ALLGRIP Pro
DER KLASSIKER FÜR DAS GELÄNDE

Seit über vier Jahrzehnten nutzt Suzuki das erfolgreiche Antriebskonzept, das durch Zuschalten der Vorderachse aus einem heckgetriebenen Fahrzeug ein 4x4-Fahrzeug macht. Diese robuste und einfache Technologie, die erstmals 1970 im Suzuki LJ 10 vom Band lief, wird noch heute erfolgreich im Suzuki Jimny verbaut.

Dennoch ist der Antrieb von damals mit dem heutigen nur noch in seiner Grundidee vergleichbar. Denn seit damals wurde er immer wieder überarbeitet und modernisiert.

Ist man heute mit dem Jimny im normalen Betrieb – also mit Heckantrieb – unterwegs, so lässt sich der Frontantrieb während der Fahrt bis zu 100 km/h hinzuschalten. Gab es beim Suzuki LJ und SJ noch einen zweiten Ganghebel für den Allradantrieb, so sorgt der Fahrer im Suzuki Jimny heute bequem per Knopfdruck dafür, dass der Stellmotor Vorder- und Hinterachse starr miteinander verbindet. Ermöglicht wird dies beim Geländeklassiker durch eine spezielle Synchronisierung im Verteilergetriebe.
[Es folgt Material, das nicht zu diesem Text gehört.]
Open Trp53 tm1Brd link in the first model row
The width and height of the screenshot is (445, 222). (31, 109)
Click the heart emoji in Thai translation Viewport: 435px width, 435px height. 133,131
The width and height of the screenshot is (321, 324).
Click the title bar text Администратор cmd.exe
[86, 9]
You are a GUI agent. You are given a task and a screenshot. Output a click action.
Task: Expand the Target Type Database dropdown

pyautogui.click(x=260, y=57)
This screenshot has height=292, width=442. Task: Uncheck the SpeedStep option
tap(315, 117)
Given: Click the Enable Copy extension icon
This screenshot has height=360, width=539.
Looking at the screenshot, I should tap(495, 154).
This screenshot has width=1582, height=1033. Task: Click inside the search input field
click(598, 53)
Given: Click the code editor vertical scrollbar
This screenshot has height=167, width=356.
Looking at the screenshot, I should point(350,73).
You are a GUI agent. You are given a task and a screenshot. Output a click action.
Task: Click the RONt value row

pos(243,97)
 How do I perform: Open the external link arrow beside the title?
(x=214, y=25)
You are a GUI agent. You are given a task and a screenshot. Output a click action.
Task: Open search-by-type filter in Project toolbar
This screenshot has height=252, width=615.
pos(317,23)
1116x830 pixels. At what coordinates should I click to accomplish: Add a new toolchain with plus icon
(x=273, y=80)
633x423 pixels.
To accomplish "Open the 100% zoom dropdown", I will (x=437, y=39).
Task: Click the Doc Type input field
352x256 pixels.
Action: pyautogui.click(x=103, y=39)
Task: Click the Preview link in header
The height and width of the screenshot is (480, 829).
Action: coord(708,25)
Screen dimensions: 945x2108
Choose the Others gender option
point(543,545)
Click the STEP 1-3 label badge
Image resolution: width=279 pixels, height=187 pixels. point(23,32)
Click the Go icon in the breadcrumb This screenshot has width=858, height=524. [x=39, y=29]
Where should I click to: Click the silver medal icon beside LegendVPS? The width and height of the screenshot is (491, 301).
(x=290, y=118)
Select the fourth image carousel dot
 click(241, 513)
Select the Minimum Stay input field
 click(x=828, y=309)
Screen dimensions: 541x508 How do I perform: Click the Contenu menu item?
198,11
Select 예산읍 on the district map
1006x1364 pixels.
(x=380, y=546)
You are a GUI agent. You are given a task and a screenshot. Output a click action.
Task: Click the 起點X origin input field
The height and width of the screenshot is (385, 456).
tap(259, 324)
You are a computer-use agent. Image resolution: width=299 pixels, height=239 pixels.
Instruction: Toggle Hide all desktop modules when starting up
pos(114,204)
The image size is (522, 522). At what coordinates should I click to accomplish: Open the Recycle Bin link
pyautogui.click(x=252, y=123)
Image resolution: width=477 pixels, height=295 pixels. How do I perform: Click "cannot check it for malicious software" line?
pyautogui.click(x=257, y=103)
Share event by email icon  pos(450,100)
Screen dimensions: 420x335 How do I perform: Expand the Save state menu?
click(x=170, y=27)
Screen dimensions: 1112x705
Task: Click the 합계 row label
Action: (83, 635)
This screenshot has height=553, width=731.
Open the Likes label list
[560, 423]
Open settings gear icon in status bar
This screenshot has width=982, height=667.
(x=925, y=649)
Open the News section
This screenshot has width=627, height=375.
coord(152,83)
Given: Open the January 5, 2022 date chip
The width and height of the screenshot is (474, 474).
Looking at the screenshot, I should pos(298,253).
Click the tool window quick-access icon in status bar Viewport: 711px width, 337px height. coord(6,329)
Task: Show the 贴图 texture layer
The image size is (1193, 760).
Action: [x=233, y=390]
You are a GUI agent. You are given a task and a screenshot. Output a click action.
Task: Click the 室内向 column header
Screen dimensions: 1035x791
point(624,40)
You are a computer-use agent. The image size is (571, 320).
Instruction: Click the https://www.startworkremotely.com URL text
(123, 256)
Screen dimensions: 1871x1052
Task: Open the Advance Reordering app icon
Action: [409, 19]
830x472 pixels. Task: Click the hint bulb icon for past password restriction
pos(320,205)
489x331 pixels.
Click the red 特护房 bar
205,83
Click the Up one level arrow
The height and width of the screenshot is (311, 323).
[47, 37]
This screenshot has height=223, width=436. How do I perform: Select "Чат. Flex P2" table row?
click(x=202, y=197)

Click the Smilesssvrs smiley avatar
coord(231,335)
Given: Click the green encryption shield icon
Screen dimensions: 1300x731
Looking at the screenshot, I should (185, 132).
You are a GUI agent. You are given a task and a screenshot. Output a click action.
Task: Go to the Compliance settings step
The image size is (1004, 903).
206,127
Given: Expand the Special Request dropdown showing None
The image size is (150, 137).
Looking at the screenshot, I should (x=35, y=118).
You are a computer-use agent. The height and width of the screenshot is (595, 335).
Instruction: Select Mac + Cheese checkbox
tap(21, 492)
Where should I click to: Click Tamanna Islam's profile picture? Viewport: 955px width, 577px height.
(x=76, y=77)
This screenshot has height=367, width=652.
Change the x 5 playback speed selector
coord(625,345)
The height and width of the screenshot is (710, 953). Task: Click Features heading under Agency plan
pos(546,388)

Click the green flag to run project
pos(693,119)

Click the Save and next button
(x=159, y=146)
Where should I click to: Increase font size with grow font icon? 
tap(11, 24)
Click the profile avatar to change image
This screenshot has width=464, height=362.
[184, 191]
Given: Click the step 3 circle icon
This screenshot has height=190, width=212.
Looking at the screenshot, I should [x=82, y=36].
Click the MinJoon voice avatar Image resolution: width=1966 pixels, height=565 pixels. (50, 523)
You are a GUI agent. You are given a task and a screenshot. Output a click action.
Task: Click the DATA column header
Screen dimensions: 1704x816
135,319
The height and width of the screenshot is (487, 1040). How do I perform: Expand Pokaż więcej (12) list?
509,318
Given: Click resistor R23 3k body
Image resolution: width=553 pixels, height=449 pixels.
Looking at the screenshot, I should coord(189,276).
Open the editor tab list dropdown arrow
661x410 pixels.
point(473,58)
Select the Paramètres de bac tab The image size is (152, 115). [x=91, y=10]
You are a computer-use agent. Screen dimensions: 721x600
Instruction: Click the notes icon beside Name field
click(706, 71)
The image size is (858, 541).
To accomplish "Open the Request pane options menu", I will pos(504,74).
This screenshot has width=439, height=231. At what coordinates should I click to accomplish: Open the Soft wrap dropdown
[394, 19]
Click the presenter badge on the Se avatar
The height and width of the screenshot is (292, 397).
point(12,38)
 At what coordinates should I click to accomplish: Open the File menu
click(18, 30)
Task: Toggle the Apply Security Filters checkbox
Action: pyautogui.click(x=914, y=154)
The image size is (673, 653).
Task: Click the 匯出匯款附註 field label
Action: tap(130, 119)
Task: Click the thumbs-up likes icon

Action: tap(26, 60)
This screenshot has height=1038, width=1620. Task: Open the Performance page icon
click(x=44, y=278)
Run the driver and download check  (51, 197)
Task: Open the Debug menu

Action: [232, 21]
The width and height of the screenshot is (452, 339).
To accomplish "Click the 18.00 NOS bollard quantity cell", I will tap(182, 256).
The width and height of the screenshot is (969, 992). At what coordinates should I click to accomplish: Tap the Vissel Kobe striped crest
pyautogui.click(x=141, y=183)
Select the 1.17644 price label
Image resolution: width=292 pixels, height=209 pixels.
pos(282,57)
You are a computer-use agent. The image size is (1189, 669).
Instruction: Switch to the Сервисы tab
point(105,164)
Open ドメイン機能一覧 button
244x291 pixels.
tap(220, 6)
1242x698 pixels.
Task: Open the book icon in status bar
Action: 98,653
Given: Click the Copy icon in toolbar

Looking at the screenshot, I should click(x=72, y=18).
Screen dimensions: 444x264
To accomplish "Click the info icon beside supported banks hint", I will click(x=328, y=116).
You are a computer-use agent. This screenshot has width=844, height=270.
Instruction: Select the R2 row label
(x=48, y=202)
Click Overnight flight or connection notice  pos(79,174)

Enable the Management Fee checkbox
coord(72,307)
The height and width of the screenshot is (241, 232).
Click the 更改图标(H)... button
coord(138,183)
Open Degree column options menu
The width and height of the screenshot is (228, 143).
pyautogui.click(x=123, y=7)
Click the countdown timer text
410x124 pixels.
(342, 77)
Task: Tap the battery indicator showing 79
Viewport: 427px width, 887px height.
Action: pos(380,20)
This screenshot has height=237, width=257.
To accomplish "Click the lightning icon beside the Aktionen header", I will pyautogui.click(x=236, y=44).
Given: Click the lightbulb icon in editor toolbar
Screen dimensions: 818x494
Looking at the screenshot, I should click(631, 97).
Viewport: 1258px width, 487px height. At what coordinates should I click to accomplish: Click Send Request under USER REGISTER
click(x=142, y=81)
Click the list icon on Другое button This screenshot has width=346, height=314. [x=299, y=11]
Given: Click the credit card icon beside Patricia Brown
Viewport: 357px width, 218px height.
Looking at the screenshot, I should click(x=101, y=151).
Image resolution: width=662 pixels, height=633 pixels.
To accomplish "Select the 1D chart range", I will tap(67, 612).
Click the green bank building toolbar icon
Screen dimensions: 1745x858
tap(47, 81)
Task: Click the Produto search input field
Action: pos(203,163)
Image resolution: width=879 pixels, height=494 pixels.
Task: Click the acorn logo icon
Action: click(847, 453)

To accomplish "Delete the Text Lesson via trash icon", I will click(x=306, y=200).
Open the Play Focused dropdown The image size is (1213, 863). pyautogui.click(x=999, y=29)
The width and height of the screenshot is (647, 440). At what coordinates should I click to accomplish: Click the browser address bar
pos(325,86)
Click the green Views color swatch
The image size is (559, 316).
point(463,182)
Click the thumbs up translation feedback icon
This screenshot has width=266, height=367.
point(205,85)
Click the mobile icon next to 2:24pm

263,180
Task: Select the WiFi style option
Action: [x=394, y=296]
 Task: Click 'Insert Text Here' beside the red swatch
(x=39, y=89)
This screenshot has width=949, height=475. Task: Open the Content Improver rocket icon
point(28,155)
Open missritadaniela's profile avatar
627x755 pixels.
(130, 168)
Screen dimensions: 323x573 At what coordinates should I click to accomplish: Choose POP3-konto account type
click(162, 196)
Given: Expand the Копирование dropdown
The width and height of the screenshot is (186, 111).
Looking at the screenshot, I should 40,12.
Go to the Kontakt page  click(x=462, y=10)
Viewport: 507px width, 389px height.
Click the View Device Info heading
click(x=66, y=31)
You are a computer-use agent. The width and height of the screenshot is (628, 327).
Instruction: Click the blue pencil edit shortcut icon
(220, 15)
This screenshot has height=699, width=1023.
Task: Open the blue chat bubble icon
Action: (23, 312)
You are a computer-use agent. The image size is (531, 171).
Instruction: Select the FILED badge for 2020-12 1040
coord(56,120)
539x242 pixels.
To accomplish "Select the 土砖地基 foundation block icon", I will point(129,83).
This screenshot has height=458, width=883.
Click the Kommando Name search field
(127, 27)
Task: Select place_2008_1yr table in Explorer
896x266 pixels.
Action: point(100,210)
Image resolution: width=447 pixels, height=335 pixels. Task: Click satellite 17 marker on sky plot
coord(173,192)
Die Vorteile des zuschaltbaren Antriebs und seinen maximalen Fahrspaß entfaltet der 4x4-Kultkleinwagen primär im Gelände. Die starre Verbindung beider Achsen sorgt für eine feste Verteilung des Drehmoments; eine Geländeuntersetzung steht ebenfalls zur Verfügung. Hinzu kommen eine üppige Bodenfreiheit sowie ein kurzer Radstand. In dieser Kombination ist der Jimny in Sachen maximaler Kontrolle und Traktion ein wahrer Künstler auf anspruchsvollstem Terrain.